Michael Boyce: (1:18:00) Cool. Well, let's land the plane here with just kind of an overview again of what you're looking for. You said you're halfway to 50 positions. What are you looking for? You mentioned that you do have a remote structure, which is intriguing. I suppose folks will probably also be interested in what salaries look like, are they market rates, or how does that get decided? So, yeah, give us kind of some of the logistics, and then we can zoom out for the big picture pitch for the AI Corps.
Nathan Labenz: (1:18:29) Totally. So I'll also just give a pitch for folks to either go to ai.gov and look at the different available AI positions, or you can go to USAJobs, where almost all civilian jobs in federal government are posted. You can set up an alert for positions that are tagged AI or have keywords like AI or machine learning in it, and it'll send you a weekly or a monthly distillation of the opportunities. I mean, there's just today, I saw an amazing opportunity to be AI leader at Health and Human Services.
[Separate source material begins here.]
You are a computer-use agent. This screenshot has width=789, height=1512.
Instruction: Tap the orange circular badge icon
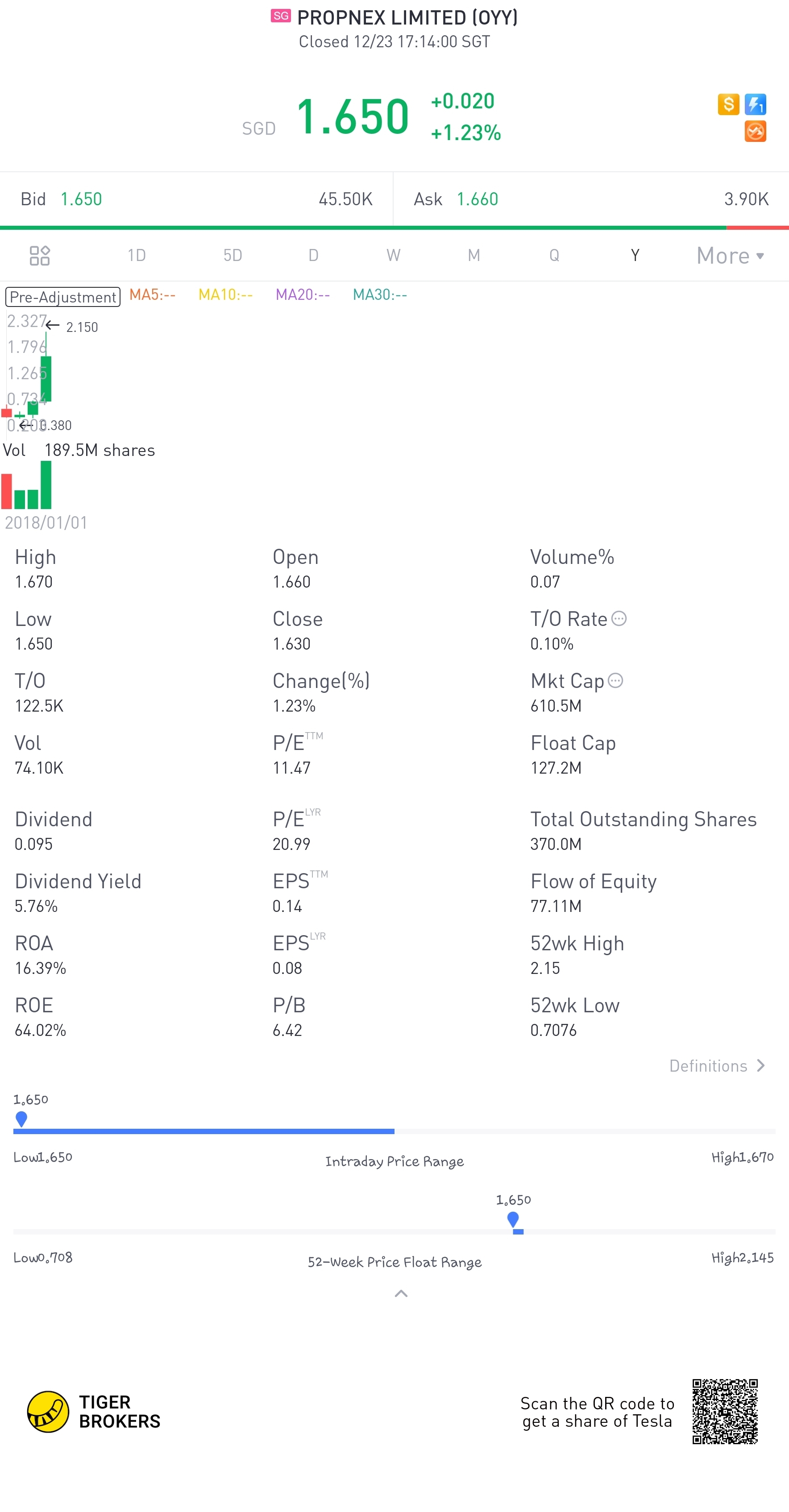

For my team, you can go to dhs.gov/ai/join to join it. We are at 33. We're still going through the hiring process for the last few. We have 33 on board, which means that I have a number of additional folks in the selection, but it has been extremely competitive. So as I mentioned before, we've received over 14,000 applications, so my acceptance rate is far less than 1% for all of the positions. And we've really been able to attract a range of folks. We are looking for application engineers with a backend focus because as I was saying, a lot of this is just, it's not necessarily the ML layer. It's that robust APIs dealing with latency, dealing with fault tolerance. We have ML engineer positions, data scientist positions, security engineer positions, specifically focused on securing these systems. We have some roles for policy analysts as well as product managers and designers. I mean, there's also this catchall that we call technologists. And so we're looking really for all of these different roles to create a strong cross-functional team. And then on the salary piece, the salary piece is interesting. So I'm forgetting what our base salary is, but, because frankly, I think maybe it's around $150K. Though my staff in general, it usually tops out at around $230K a year, and that's in addition to all the benefits. You also get a pension if you stay three years in the federal government, which is a nice thing.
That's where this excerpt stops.